Knauf stajı bittikten bir hafta kadar sonra ailemle birlikte St. Petersburg'a gitmeye karar verdik. Vardıktan hemen sonra eşyalarımızı otele bırakıp panoramik şehir turuna başladık kısa ama görülmesi gerekilen yerleri gezdik.
Ertesi gün ilk durağımız Hermitage müzesi oldu. Çaçire Katerina'nın kışlık sarayı olarak yapılmış ilk başta. Şu an müze olarak kullanılan bu saray dünyanın en büyük resim koleksiyonuna sahiptir. Burada Da Vinci'nin, Picasso'nun ve bir sürü daha önemli ressamın eserleri var. Ama dediğim gibi çok fazla eser var ve hepsini görmek mümkün değil maalesef çünkü çok zamanınızı alıyor ve ciddi bir kalabalık var içeride.
Buradan sonraki durağımız Neva nehrinde yapacağımız tur. Bence kesinlikle yapılması gereken bir tur çünkü neredeyse bütün saraylar nehir boyunca yapılmış ve karadan baktığımızda göremediğimiz her şeyi buradan görebiliyoruz.
Rus çarlık ve Sovyet döneminin sembolü haline gelen Aurora zırhlısı var hemen Neva nehrinin kenarında. Şu an gemi müzesi olarak kullanılıyor.
Ardından Nevsky caddesine gittik burası, alış-veriş yerleri, kafeleri ve restorantları ile ünlü olan bir cadde.

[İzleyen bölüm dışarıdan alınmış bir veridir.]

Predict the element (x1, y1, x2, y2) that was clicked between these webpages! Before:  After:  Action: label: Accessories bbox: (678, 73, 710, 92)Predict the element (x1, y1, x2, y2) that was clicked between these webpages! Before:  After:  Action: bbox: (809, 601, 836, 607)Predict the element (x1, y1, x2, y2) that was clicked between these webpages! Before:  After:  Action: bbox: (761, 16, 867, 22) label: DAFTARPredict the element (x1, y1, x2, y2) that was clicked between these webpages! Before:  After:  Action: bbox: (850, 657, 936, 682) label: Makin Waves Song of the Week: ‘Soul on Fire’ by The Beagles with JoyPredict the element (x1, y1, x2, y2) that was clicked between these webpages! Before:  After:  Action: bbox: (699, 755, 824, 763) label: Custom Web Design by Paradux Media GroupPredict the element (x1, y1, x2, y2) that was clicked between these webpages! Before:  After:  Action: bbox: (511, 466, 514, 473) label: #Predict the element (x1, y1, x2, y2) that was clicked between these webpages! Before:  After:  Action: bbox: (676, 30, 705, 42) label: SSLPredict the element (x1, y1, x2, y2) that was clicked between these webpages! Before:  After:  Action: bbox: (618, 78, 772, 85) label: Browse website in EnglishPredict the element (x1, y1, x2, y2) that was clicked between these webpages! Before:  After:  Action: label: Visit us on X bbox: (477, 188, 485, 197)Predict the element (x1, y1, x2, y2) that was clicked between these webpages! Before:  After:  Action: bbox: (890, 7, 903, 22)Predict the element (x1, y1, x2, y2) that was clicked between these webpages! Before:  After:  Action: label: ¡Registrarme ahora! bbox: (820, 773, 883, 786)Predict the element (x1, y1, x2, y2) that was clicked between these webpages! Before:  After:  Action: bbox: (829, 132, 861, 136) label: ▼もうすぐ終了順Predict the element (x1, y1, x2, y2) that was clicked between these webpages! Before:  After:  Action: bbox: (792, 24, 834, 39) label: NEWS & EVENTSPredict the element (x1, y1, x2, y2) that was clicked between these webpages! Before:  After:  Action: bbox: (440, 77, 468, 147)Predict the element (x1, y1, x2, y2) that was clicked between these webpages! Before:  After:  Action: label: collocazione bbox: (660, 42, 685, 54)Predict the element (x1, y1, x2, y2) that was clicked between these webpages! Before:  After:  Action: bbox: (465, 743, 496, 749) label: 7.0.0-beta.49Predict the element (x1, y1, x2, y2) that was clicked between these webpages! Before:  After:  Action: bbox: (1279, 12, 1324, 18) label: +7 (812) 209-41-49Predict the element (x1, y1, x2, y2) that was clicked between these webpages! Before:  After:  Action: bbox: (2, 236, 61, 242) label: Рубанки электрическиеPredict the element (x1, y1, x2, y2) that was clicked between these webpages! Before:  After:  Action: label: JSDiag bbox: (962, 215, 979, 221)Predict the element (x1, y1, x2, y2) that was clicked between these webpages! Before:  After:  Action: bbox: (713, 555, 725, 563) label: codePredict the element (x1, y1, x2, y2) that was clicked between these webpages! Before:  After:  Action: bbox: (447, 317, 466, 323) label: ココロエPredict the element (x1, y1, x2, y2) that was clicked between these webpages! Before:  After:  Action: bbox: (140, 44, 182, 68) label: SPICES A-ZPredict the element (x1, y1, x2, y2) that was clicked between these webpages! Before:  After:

Sırada Voskresenia Khristova Kilise'si (Dökülen Kan Kilisesi) III. Alexander tarafından yaptırılmış olan bir Ortodoks kilisesi olup, 1883'te başlayıp bitimi 1907'leri bulmuş. Bu kadar uzun sürmesinin sebebi ise maddi sıkıntıdan kaynaklıymış. Normalde St. Petersburg Batı Avrupa'dan etkilenmiş mimari anlamda ama bu yapı diğerlerinden farklı. Çünkü diğer yapılarda soğan şeklindeki kubbelere çok az rastlanırken bu kilisede çokça kullanılmış. Dökülen Kan Kilisesi olarak anılmasının nedeni, III. Alexander buranın yakınında öldürülmüş bu yüzden böyle anılıyormuş ayrıca dışında kırmızı kaplamalar kullanılmasının da sebebi buymuş. Bunun dışında 81 m yükseklikte bulunan kubbe suikast yılını ifade ederken, 67m uzunlukta bulunan ikinci kubbe III. Alexander'ın öldüğündeki yaşını sembolize ediyormuş. Dış cephede farklı renklerde kullanılan mozaikler renk katarken, iç mekan ise mozaik ve heykel işçiliğine örnek. Bunun dışında Griboedov Kanalı'nın hemen kıyısına inşa edildiği için temeli sıkıntılıymış.
Bir sonraki durağımız Peterhof Sarayı. Büyük Petro'nun İtalyan bir mimara yaptırdığı Baltık deresinin kenarında bulunan saray. İçi gösterişli olan bu yapının asıl gösterisi hem İngiliz hem Fransız bahçesini andıran eşsiz bir parka sahip olmasıdır. Asıl gösteri parkta bulunan çeşmelerin fıskiyelerle bir uyum içinde yaptıkları su gösterileridir adeta eşsiz diyebiliriz. Tam olarak, 64 çeşme, 37 bronz heykel, 142 fıskiye bulunuyor. ayrıca gösterilerin saatleri var, saati gelince çok kalabalık olmasına karşın insan orada olabilmek için can atıyor.
En son ki durağımız Puşkin ve Puşkin' de bulunan saray. St. Petersburg'dan 45-50 dakikalık uzaklıkta bulunan bir kasaba. Burada Çaçire Katerina'nın yazlık sarayı bulunmakta. Saray çok görkemli, içinde ve dışında altın kaplamalar var.
Yazlık Saray ile birlikte St. Petersburg turumuzu bitirmiş bulunuyoruz. Genel olarak dış cephede bulunan görkemden çok iç taraflar daha abartılı daha gösterişli bir şekilde yapılıyor. Neredeyse hepsinde altın varaklardan, duvarlara veya genelde tavana yapılan resimlerden bahsetmek mümkün. Ve en güzeli bu tarihe sahip çıkmaları. Bu konuda çok titiz davranıyorlar, örneğin sarayda bulunan güvenlik çok sıkı. Aslında güvenlik dediğimiz bu kişiler yaşlı insanların oluşturduğu gönüllü çalışan bir topluluk. Bunun dışında ise bence herkesin görmesi gereken bir yer St. Petersburg, kesinlikle tavsiye ediyorum.